Group I and Group II suppliers said that demand had started to pick up, meeting expectations of a gradual increase ahead of the spring lubricant production cycle. Sources said that February and March are typically key months and a true picture of where demand stands should become better defined in the coming weeks.

Strained gasoil, diesel and jet kerosene supplies together with climbing prices may sway refiners to favor production of fuels and reduce base oil output, which could limit spot availability, sources said.

Group II domestic availability may also see some tightening this month and the next as the Excel Paralubes Group II plant in Westlake, Louisiana, will be down for approximately two months during a scheduled turnaround. The producer was expected to have built inventories to cover contractual obligations during the outage, but spot supplies may be limited. This information was not confirmed by the producer directly. A second Group I and Group II producer was contemplating a two week-turnaround starting at the end of March. A third Group II producer was expected to shut down its plant for maintenance in the second quarter and may be starting to build stocks in coming weeks.

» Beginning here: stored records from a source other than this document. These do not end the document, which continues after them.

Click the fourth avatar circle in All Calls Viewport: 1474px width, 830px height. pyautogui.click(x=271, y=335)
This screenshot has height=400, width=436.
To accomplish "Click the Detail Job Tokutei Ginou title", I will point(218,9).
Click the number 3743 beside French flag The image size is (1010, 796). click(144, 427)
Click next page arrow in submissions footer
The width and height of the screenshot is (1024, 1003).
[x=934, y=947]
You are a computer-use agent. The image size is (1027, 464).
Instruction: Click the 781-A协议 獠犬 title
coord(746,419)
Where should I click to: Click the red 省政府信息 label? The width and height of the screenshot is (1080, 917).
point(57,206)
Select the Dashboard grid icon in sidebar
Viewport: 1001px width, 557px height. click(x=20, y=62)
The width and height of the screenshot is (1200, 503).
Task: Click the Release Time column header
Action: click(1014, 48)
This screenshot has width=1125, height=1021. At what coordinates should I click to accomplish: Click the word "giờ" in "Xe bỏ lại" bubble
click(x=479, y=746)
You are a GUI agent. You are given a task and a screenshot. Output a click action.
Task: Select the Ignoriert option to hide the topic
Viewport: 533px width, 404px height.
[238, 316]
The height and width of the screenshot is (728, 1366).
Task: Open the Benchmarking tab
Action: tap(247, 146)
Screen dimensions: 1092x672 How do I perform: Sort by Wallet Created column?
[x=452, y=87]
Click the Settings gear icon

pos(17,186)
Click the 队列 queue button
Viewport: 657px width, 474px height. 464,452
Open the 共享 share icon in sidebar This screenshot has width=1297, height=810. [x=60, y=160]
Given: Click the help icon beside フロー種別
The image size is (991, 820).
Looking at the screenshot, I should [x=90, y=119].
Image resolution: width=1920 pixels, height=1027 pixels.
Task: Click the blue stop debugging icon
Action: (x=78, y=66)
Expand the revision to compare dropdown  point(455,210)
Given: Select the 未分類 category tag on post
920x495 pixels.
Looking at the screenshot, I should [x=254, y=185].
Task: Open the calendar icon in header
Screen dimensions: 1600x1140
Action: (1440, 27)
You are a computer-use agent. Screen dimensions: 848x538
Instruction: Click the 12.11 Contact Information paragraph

Export activity was still slow, particularly as Mexican buyers held off on purchases hoping for U.S. base oil prices to reflect the decreases seen on domestic sales. There has been buying appetite for Group II grades from Brazil, and buyers seem to prefer U.S. products to those sourced in Asia given faster delivery times and fewer logistical issues, but demand remained generally lackluster as lubricant business has yet to take off following the year-end interlude. There has been some budding interest in other parts of South America. Details of 3,400-metric ton shipped from Houston, Texas, to Zarate, Argentina, back in December emerged this week. A 1,000-ton parcel was also being discussed for shipment from Pascagoula, Mississippi, to West Coast India in the first half of February.

On the naphthenic base oils side, prices may get support from a tighter supply and demand balance as a four-week turnaround has started at San Joaquin Refining’s Bakersfield, California, refinery. The turnaround began on Jan. 21 and was expected to lead to reduced spot availability at a time when orders may start to pick up.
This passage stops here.